When I was growing up in the United States, before Vatican II, I learned that during Mass, the only kind of music that was permitted was Gregorian Chant.
Was that correct? Is it correct now?
With a prayer,
Robert John Bennett
Dusseldorf, Germany
Adoremus responds: Prior to the reforms of the Second Vatican Council, any liturgical text sung during the Mass (or most other liturgical celebrations) had to be sung in Latin (or Greek, as with the Kyrie). Most of the time, the Latin liturgical text was set to Gregorian notation, but certain texts (e.g., Gloria or the Offertory antiphon) could also be sung in a polyphonic setting.
A 1958 Instruction on Sacred Music from the Sacred Congregation for Rites, De musica sacra et sacra liturgia, allowed for the addition of hymns and songs at a recited Mass (14b)—which was most often the norm (See Adam Bartlett’s “Ever Ancient, Ever New: Implementing Musicam Sacram Today in the January 2017 Bulletin). Such hymns could be set in various musical styles, and not necessarily be Gregorian Chants.
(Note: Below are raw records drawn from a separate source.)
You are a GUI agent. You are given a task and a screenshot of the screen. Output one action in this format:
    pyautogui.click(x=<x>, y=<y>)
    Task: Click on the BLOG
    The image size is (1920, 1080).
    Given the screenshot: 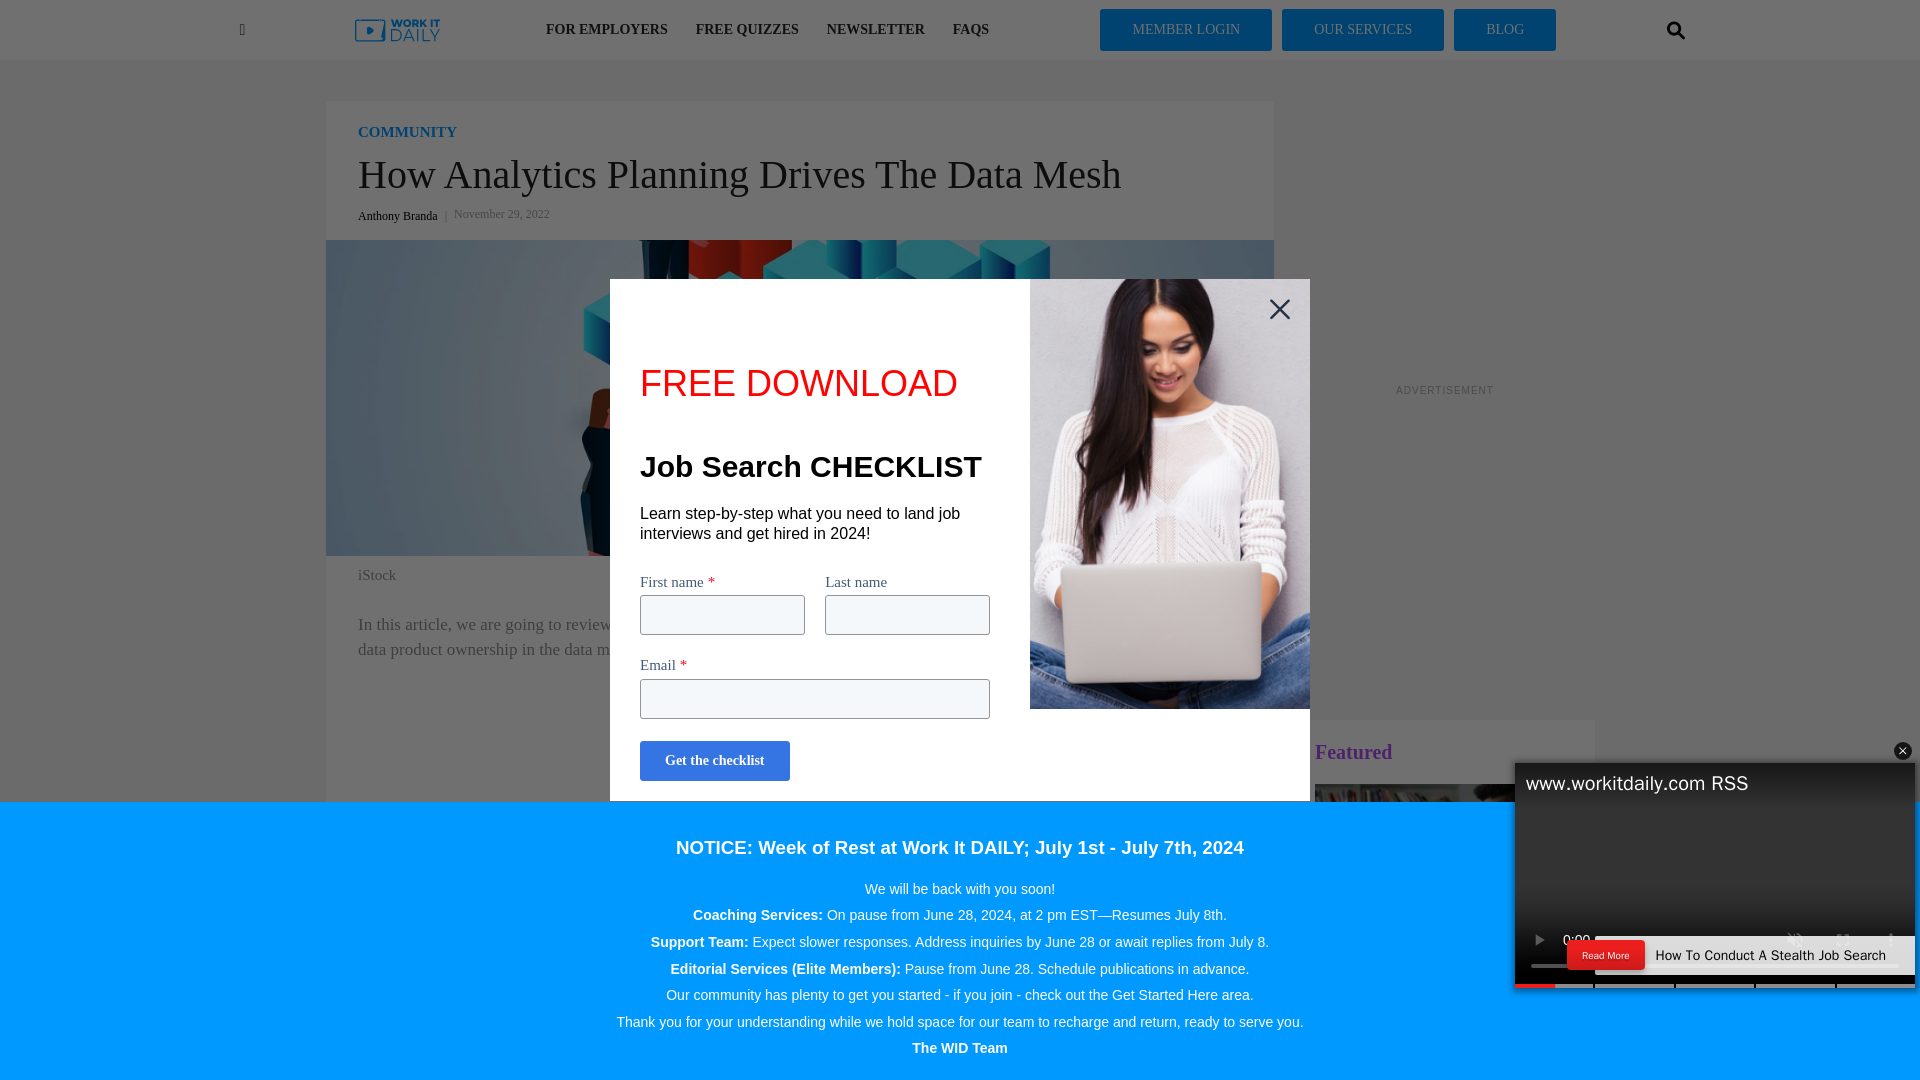 What is the action you would take?
    pyautogui.click(x=1504, y=29)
The Council’s Constitution on the Sacred Liturgy spoke directly to the style of music used in the liturgy: “The Church acknowledges Gregorian chant as specially suited to the Roman liturgy: therefore, other things being equal, it should be given pride of place in liturgical services. But other kinds of sacred music, especially polyphony, are by no means excluded from liturgical celebrations, so long as they accord with the spirit of the liturgical action” (116).
Christ Front and Center
Dear Editor,
Very interesting reading Bishop Serratelli’s “Praying Ad Orientem” article in the January Bulletin regarding Jewish, Muslim and early Church worship practices. I was an altar boy in the 60’s with the Tridentine Mass. My oldest son takes his 10 children to a Traditional Mass as he feels there is greater reverence and solemnity there. I rather agree. But, I learned in Catholic elementary and high school that the Mass was a commemoration of the Last Supper and Calvary. (No place for jokes or comedians, but that is another topic.) Also the Council of Trent clarified that one crumb or one drop of the consecrated bread and wine had indeed become the body, blood, soul and divinity of Christ, which would indicate no longer an item or an “it,” but the very Person of Jesus present. With this background I have learned to appreciate the Novus Ordo as the Priest, in persona Christi, faces all of God’s children, and after the consecration asks them to receive not a symbol but the very person of Christ. Is this not the high point of the Mass, when we come face to face with Him, giving thanks for our blessings and beseeching Him to make us “good and faithful servants” as we anticipate His actual presence into our being? Just one “crumb” should overwhelm us into silence and total concentration on God’s very presence. Getting into another line for a “drop” is redundant and distracts us from the Entity within.
Perhaps if a greater emphasis was given to instructing the flock regarding the presence of Christ as a Person in the Blessed Sacrament then reverence and solemnity would increase. Of course, if the tabernacle, the throne of Christ the King, is not “front and center” then neither will the flock put Him front and center in their lives or believe that He is truly present, as His Presence, not a compass direction, is worthy of the utmost attention.